The protracted conquest of Chile created in that colony a social and political climate which inspired an unusual number of chronicles and more ambitious works of history. Of these, the Historia de Chile by Alonzo de Góngora Marmolejo and the Historia General of Padre Diego de Rosales are accounted the most valuable from the sixteenth and seventeenth centuries respectively. Góngora, a soldier of the Conquest and one of Pedro de Valdivia’s captains, was moved by the defects which he found in Alonso de Ercilla’s Araucana to compose his own history of Chile and set the record straight. The result was a straightforward, narrative account of men and events from Diego de Almagro’s first penetration into Chile down to the year 1575. Though his style is unpolished and inconsistent, Góngora wrote with sober impartiality and revealed a shrewd talent for seizing the truth. These qualities are well preserved in the present abridgement, which also carries an abundance of footnotes to help the reader cope with the old soldier’s syntax.
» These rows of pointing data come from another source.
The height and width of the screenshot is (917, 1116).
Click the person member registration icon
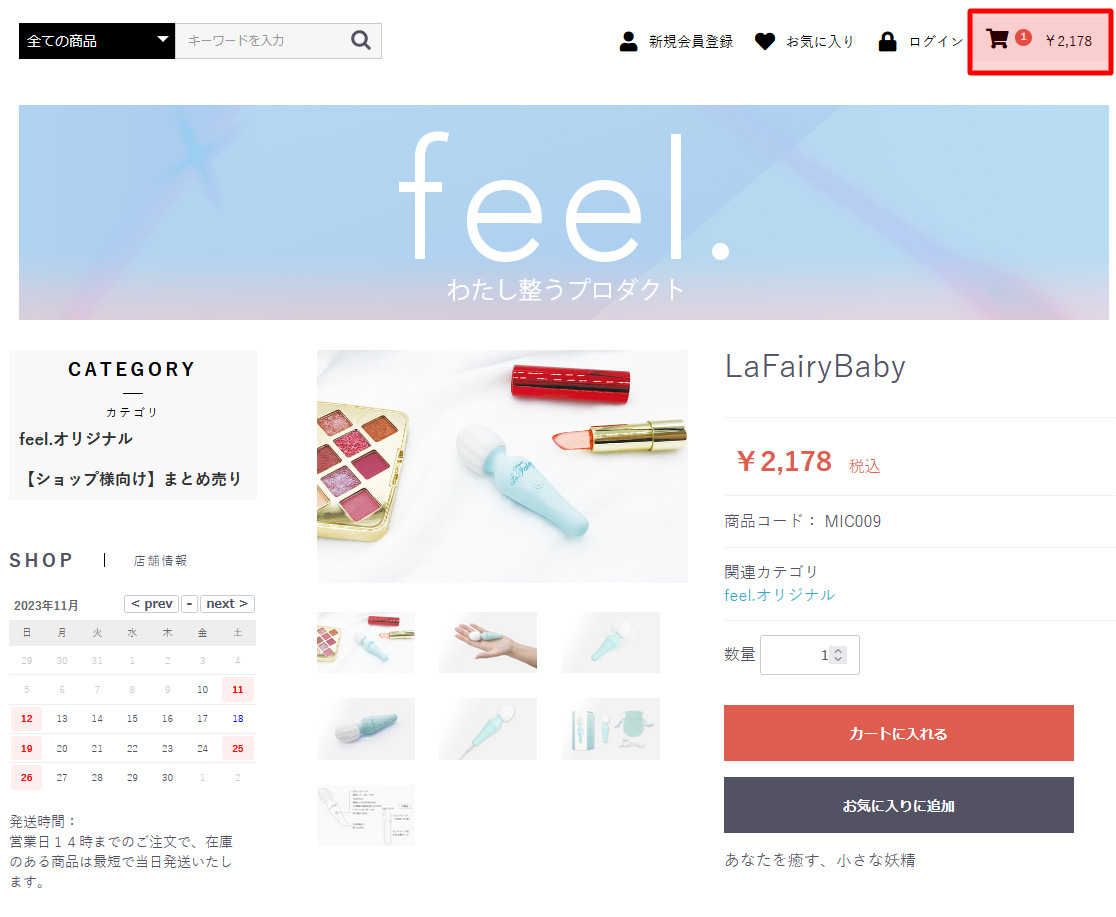[x=628, y=41]
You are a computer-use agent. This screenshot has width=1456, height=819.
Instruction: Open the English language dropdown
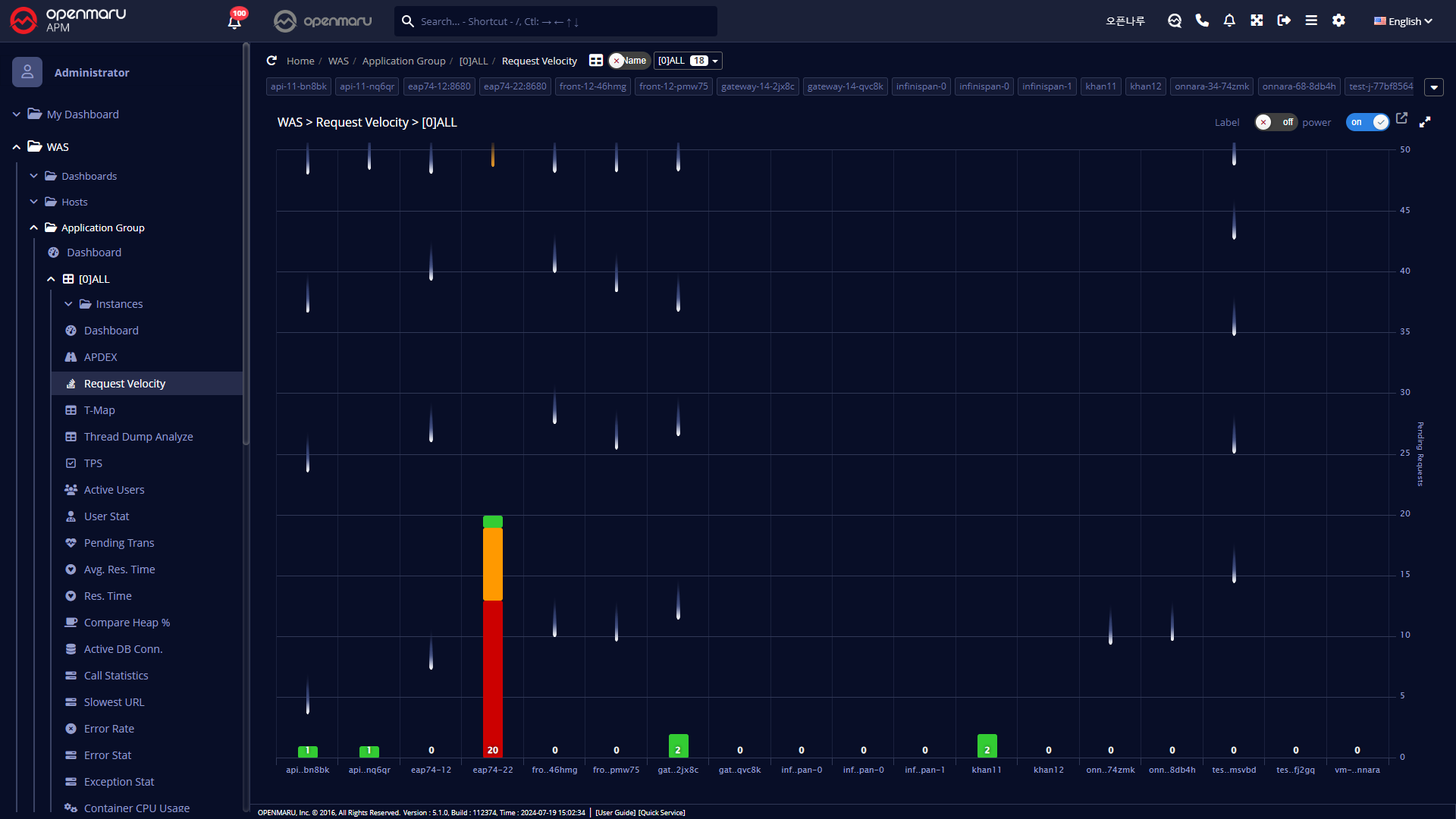click(1403, 21)
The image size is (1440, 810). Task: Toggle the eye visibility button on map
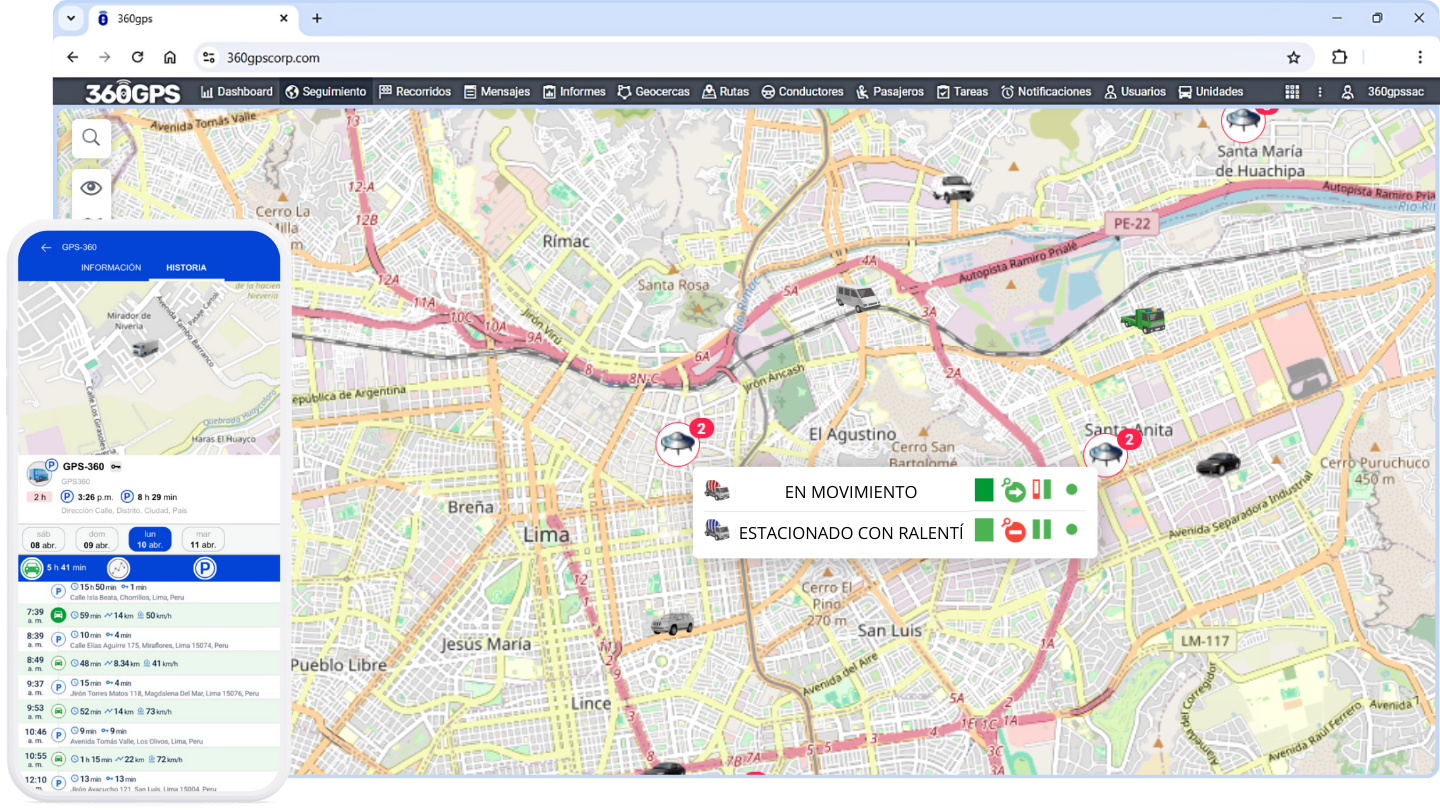(x=91, y=188)
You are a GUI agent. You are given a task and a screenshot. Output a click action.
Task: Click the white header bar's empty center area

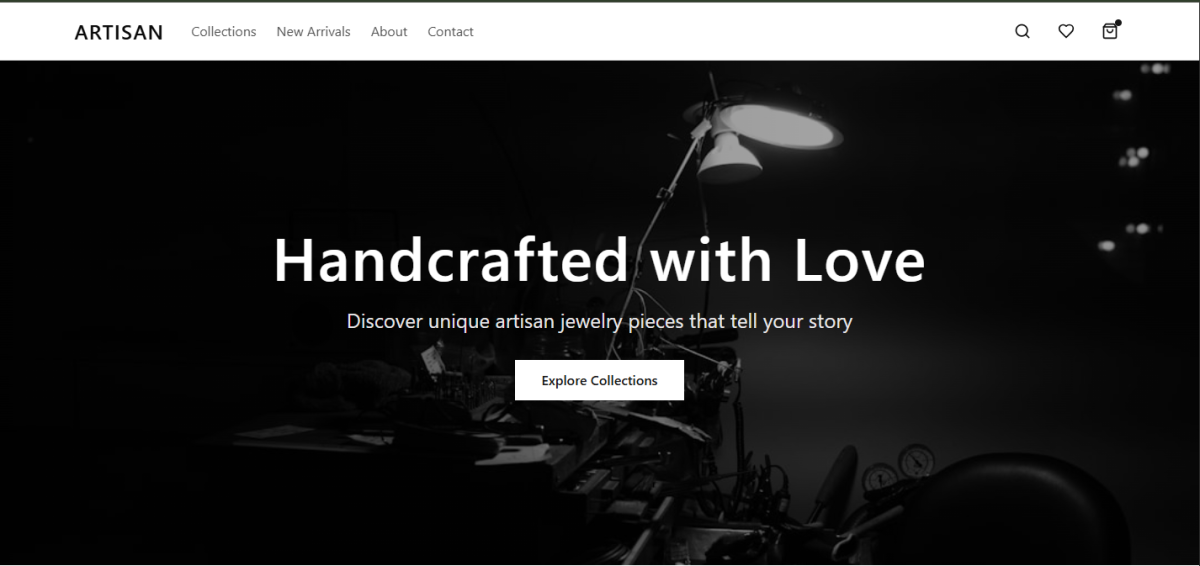pos(740,32)
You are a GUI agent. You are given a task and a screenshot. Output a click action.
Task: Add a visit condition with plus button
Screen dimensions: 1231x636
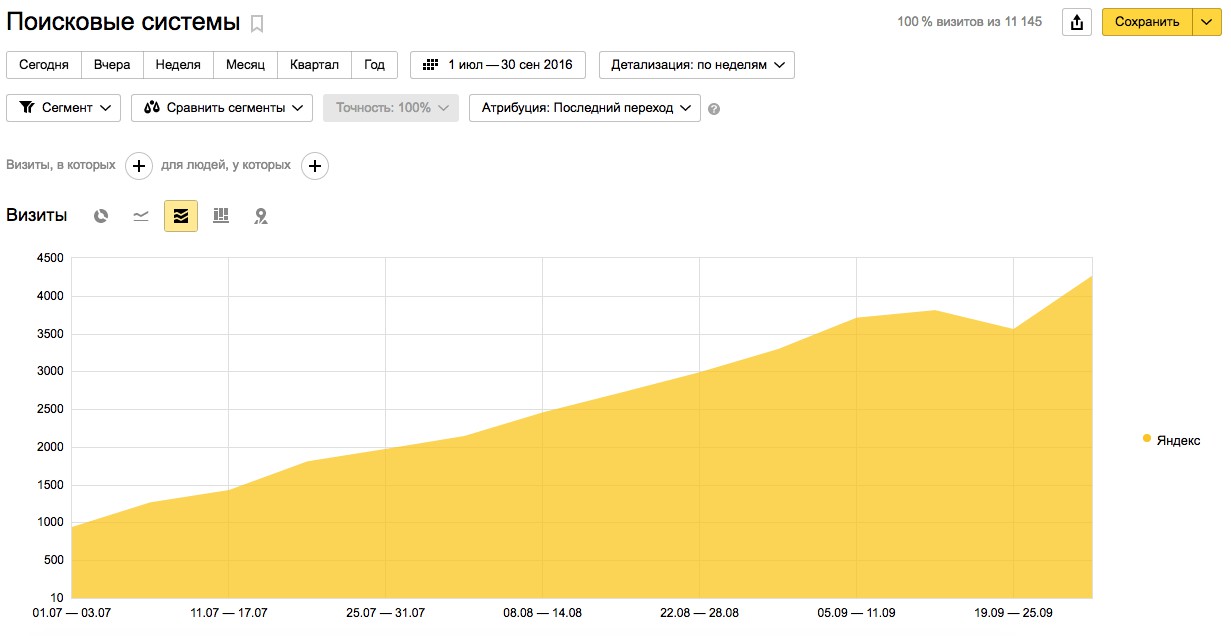[x=139, y=165]
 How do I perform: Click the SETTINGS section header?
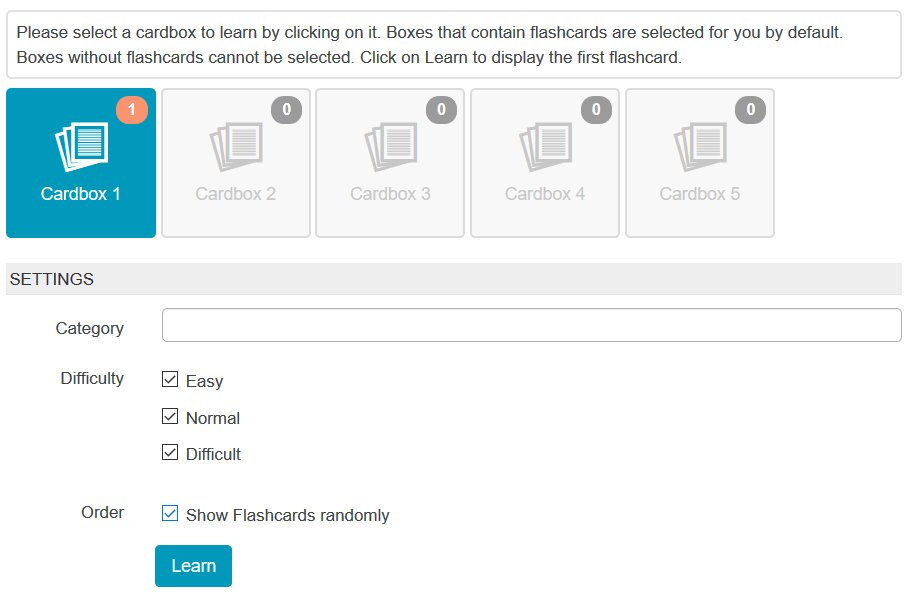point(51,280)
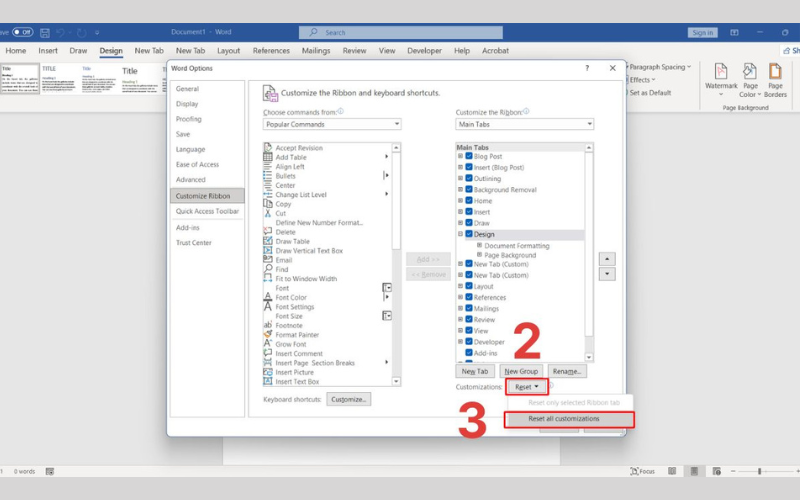Choose Reset all customizations
The image size is (800, 500).
click(568, 419)
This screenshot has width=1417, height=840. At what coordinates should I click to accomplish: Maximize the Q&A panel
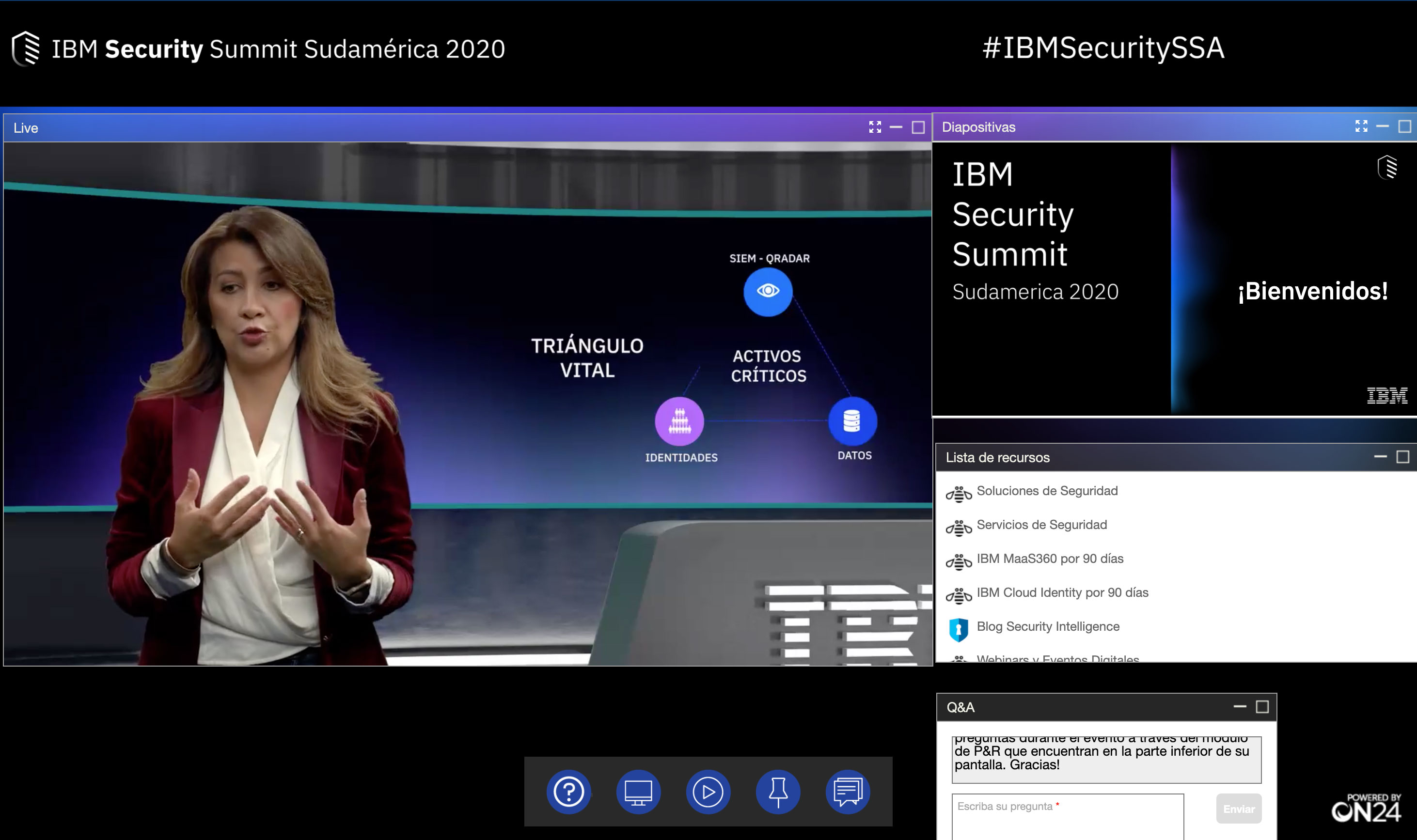(x=1262, y=707)
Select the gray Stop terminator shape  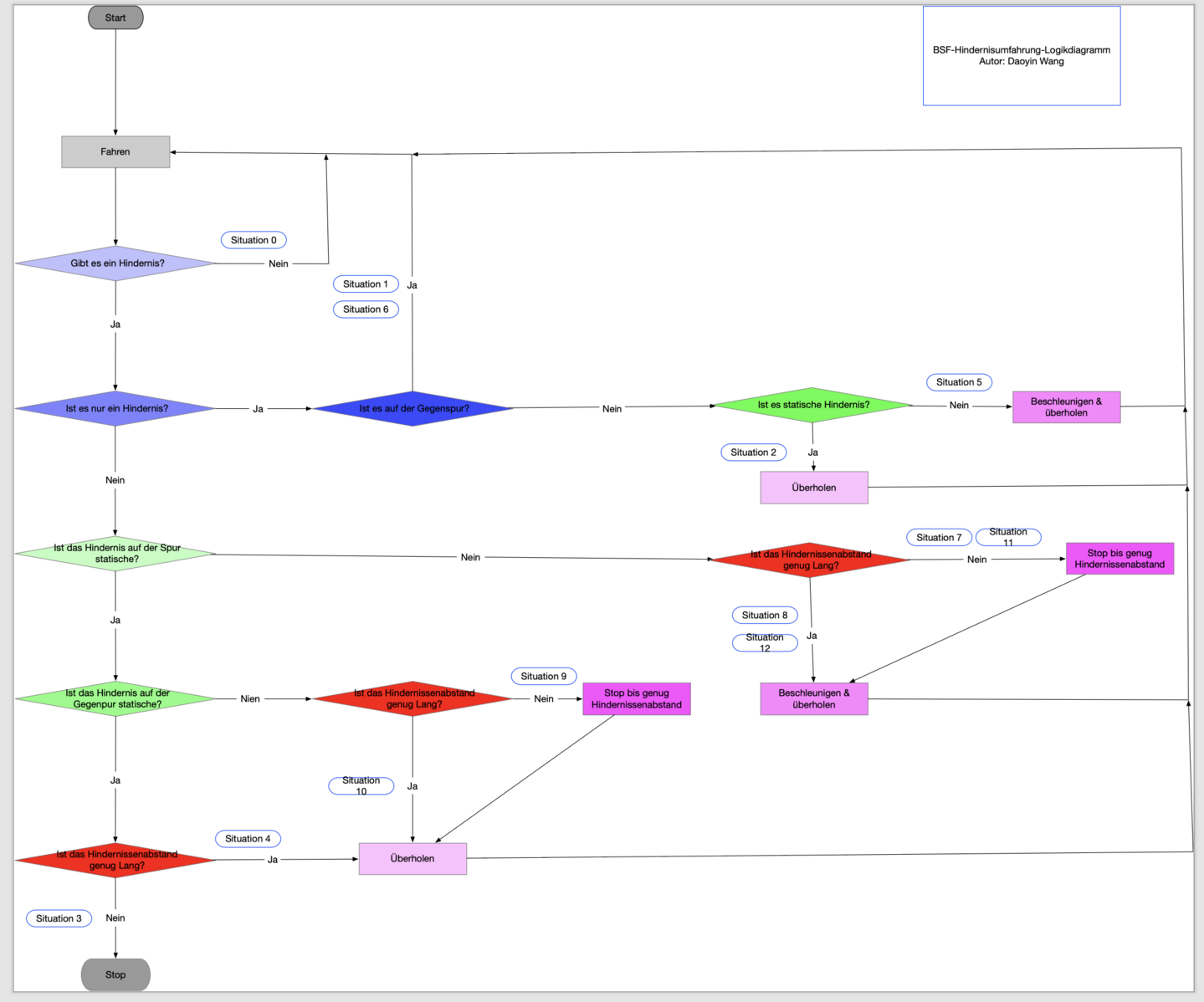(115, 975)
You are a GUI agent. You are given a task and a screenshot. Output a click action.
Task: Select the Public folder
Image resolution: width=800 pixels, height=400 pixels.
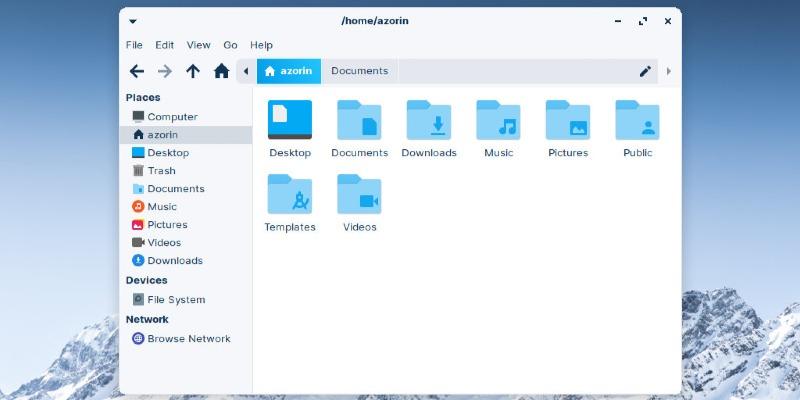(637, 120)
The Historia General of the Jesuit missionary Padre Diego de Rosales is a more difficult work to represent in the narrow limits permitted by this series. Running to three volumes in its original published form, it was the most complete history of Chile produced in the seventeenth century and contained not only a detailed account of the colony’s progress to 1652, but also sections devoted to geography and natural history and to the customs of the indigenes. The volume at hand is composed of fragments extracted from this work. These are arranged in a manner calculated to display the author’s style and the character of his thought, his concern for accuracy, his plodding attention to detail, and his open sense of wonder at the works of God and man.
The editors who prepared these two volumes have succeeded in their purpose of revealing the essential literary qualities of the complete works, but samplings of this kind are of little use to the historian. Fortunately, Góngora’s Historia de Chile was published in complete edition as late as 1960 by Francisco Esteve Barba in the Biblioteca de Autores Españoles (Vol. CXXXI). This succeeds its previous publication in 1862 in the Colección de Historiadores de Chile, which is already crumbling on library shelves. Less available is the one and only edition of Rosales’ Historia General, published by Benjamín Vicuña Mackenna in 1877. A new edition of this is now in order.